7 Responses to “Congress vs. Commuter Pilot Experience: Wrong Answer”

  1. Chris,

    It is interesting to hear the view point from a mainline carrier. I am curious to see what regional airline pilots would have to say about this. Or even a Continental pilot. I’m not sure I totally agree with the statement that we (the passengers) are buying tickets for the dodgers and are seeing the suns. I am very aware when I book my tickets whether it is a mainline carrier or a regional. I don’t know all of the financial reasons for the benefit of regional airlines, but they clearly exist. I think the best summary of the regional airlines safety performance would be shown in a weighted index (x accidents per 1000 flights). I wonder if this information exists already…


  2. You raise good points. I’d also wonder if the passengers who died in Colgan 3407 had been aware of what came out later regarding their flight crew (that their captain had failed multiple checkrides and that their first officer had minimal flight experience and had not slept the night before and was sick) if they’d have booked the flight with Colgan anyway. And I wonder how many assumed that the flight crew was the standard Continental flight crew given the logo on the plane.

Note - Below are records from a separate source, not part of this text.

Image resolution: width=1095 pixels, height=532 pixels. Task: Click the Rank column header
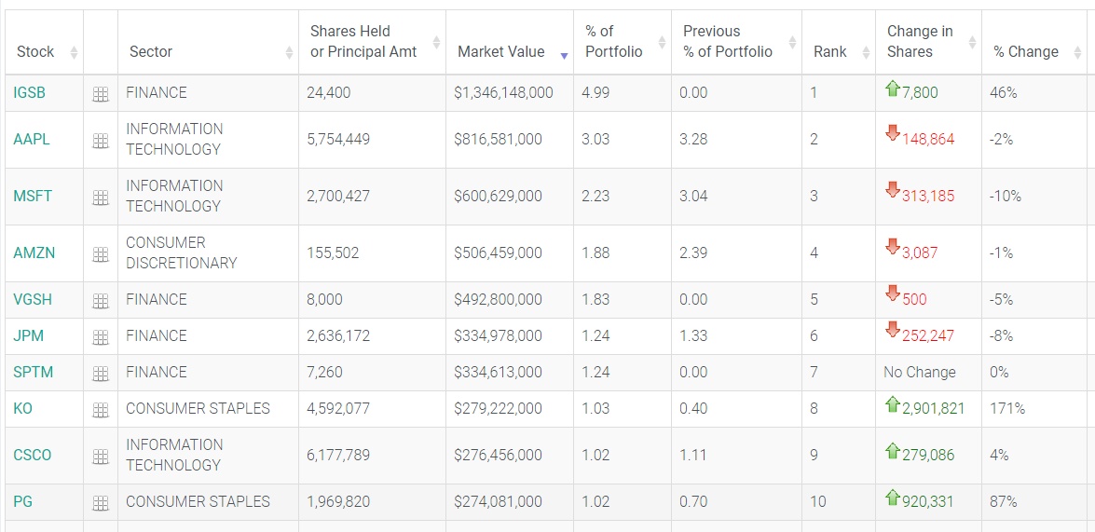coord(830,52)
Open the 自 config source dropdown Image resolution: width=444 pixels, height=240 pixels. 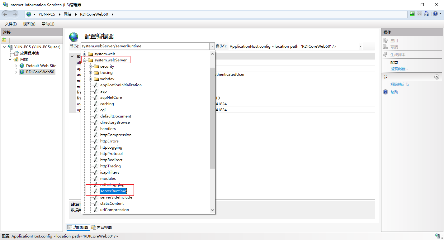point(361,46)
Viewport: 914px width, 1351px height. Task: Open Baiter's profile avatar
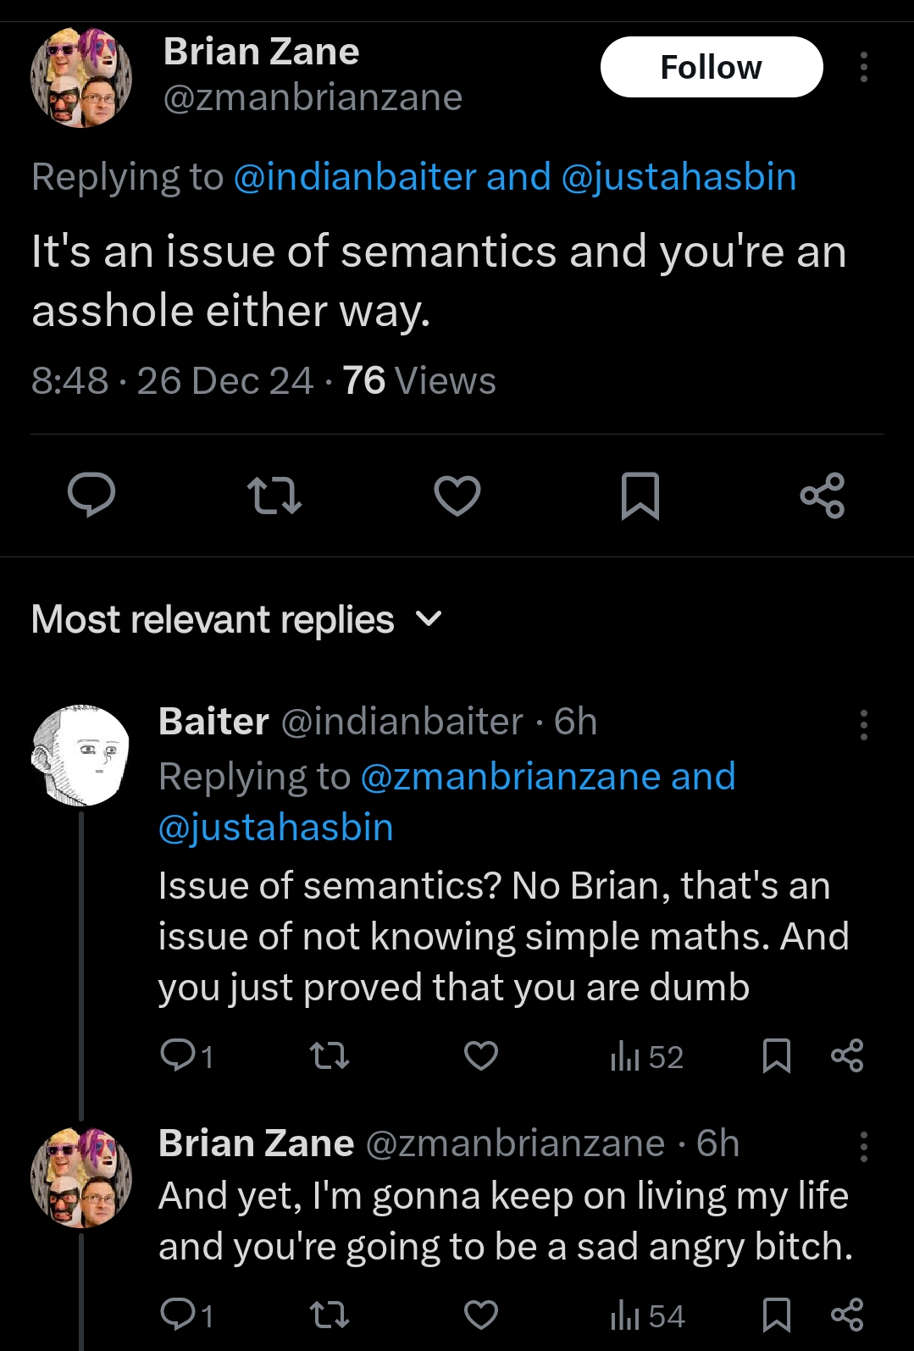[81, 755]
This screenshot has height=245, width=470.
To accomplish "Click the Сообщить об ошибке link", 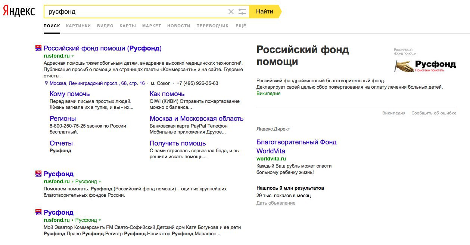I will click(x=434, y=113).
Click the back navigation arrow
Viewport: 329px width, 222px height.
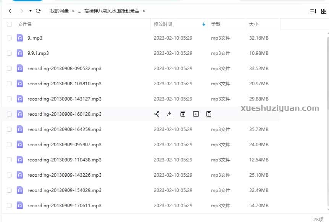point(10,11)
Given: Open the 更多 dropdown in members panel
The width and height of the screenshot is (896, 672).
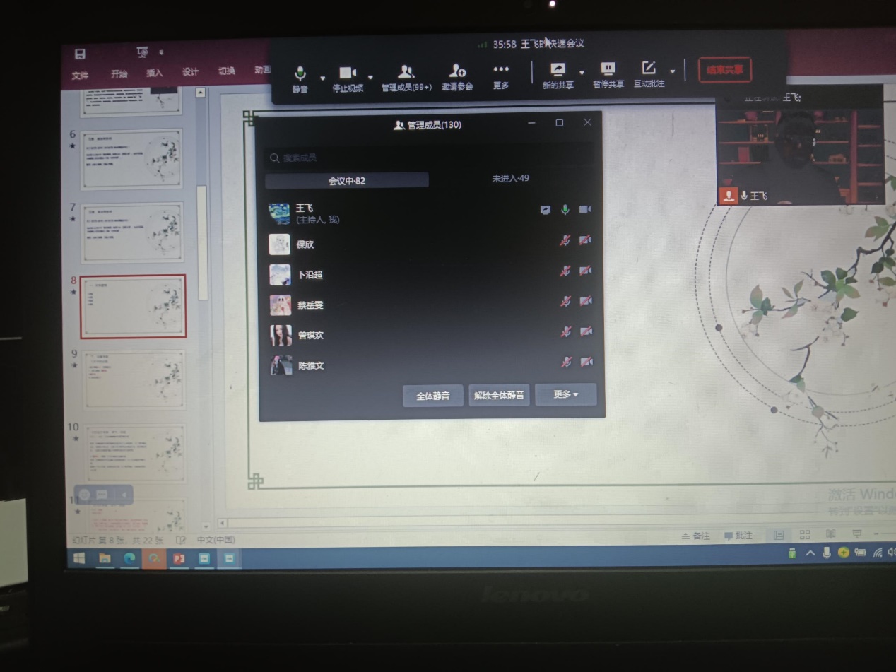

    • I guess I should mention that I prefer mainline carriers. I don’t want to fly on jets with regional staff, but sometimes I don’t have a choice. i.e. I flew from IND to YQB recently. There are really only regional choices on that flight (with connections in either DTW, ORD or EWR).
      I guess flying out of IND I’ll only be able to avoid regional carriers and regional jets when they no longer exist. Until then I’m stuck with ExpressJet, Pinnacle and American Eagle.

  3. Zoomie 91 Says:

    It’s a good thing that the flying public doesn’t know that most airline pilots wouldn’t put their mother-in-law, much less their family, on a commuter flight, for all the reasons you mentioned. You’re bound to get flack from the commuter rabble, but who cares? The fact is, they’re as a group less qualified and less competent. That’s not safe, and they shouldn’t be dressed up by the airline as if they were the same as the mainline pilots.

    • Tell it like it is, brutha. I’m not too worried about protests from commuter pilots–they’re all either starving on their food stamp wages, or appearing on Dancing With The Stars. Thanks for commenting.

  4. I wouldn’t say they are less competent but they are definitely held to different standards by their employer. Most of these regional carriers have very small profit margins and just to stay in the black have to have quick turnarounds. Industrywide it’s an issue of crews getting enough rest and not being scared of being reprimanded when they KNOW they can’t fly. It’s very annoying that lawmakers are placing blame on other factors besides crew rest/fatigue.
    Also many people don’t seem to know that ValuJet is still flying today (granted with a MUCH younger fleet) as AirTran. A nice merger and name change helps change a customers POV of a company too.

    • You’ve hit on an issue that should be a discussion topic on its own: crew rest. The FAA will not consider regulating rest before a flight sequence, allowing crew members like the 3407 copilot to simply show up for a flight after commuting across the country all night. The airlines and their commuting pilots don’t seem too interested in requiring pre-flight rest either.